Social media is becoming more popular as a source of data for social science researchers. These data are plentiful and offer the potential to answer new research questions at smaller geographies and for rarer subpopulations. When deciding whether to use data from social media, it is useful to learn as much as possible about the data and its source. Social media data have properties quite different from what many social scientists are used to working with, so the assumptions often used to plan and manage a project may no longer hold. For example, they are so big that they may not be able to be processed on a single machine; they are in file formats which many researchers are unfamiliar, and they require a level of data transformation and processing that has rarely been required when using more traditional data sources (e.g., survey data). Unfortunately, this type of information is often not obvious ahead of time as much of this knowledge is gained through word-of-mouth and experience. In this paper, we attempt to document several challenges and opportunities of working with Reddit, the self-proclaimed “front page of the internet” and popular social media site. Specifically, we provide descriptive information about the Reddit site and its users, tips for using organic data from Reddit for social science research, some ideas for conducting a survey on Reddit, and lessons learned in merging survey responses with Reddit posts. While this paper is specific to Reddit, researchers may also view it as a list of the type of information one may seek to assemble prior to conducting a project that uses any type of social media data source.

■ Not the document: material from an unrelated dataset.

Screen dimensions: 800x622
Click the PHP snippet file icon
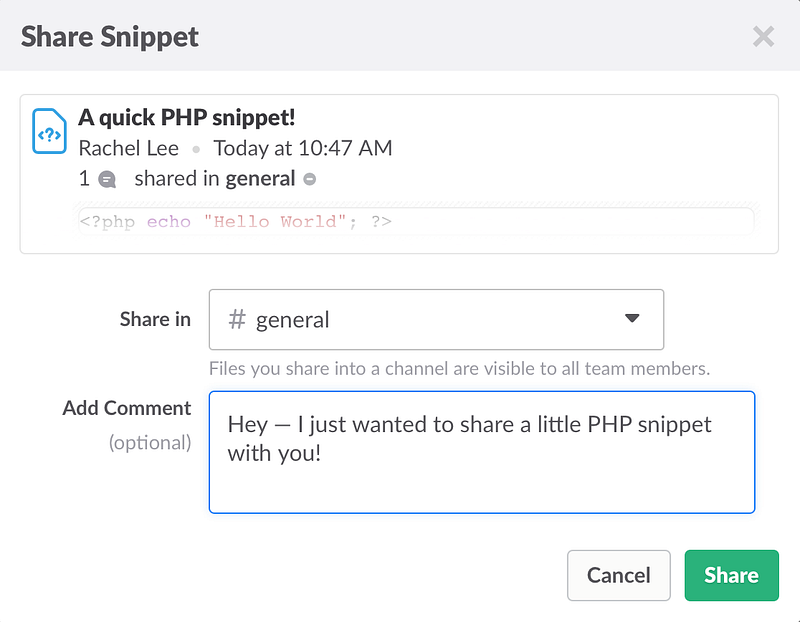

Tracking Presidential Approval with Twitter: A Critical Comparison of Cross-Sectional and Longitudinal Analyses

Ms Robyn Ferg (University of Michigan) - Presenting Author
Dr Johann Gagnon-Bartsch (University of Michigan)
Dr Fred Conrad (University of Michigan)

Relationships found between data extracted from social media and public opinion polls have led to optimism about supplementing traditional surveys with new sources of data. However, not enough attention has been paid to investigating whether these relationships might be spurious. Replicating previous analyses, we calculate the correlation between sentiment of tweets containing the word "Trump" and President Trump's daily presidential approval rating through mid-2018. We develop a framework to interpret the strength of this correlation. Using the idea of a placebo analysis, we perform the same analysis as we did with the "Trump" tweets, but with placebo words unrelated to presidential approval. This creates a reference distribution to which we can compare our observed correlation between "Trump" tweets and presidential approval. The reference distribution suggests that the correlation we find between "Trump" tweets and presidential approval is not especially strong and likely spurious. For the goal of supplementing traditional surveys with data extracted from social media, this is a cautionary rather than optimistic result.

After failing to find an especially strong correlation when tracking "Trump" tweets, we provide evidence that a political signal is present in Twitter data. To do this, we follow politically active Twitter users over time. After classifying politically active users as a Democrat or a Republican, we demonstrate that there is a political signal in both tweeting frequency and sentiment of the politically active users, with a clear change in sentiment immediately following the 2016 presidential election. We follow these users through mid-2018 and find relationships between the sentiment of these users' tweets and presidential approval.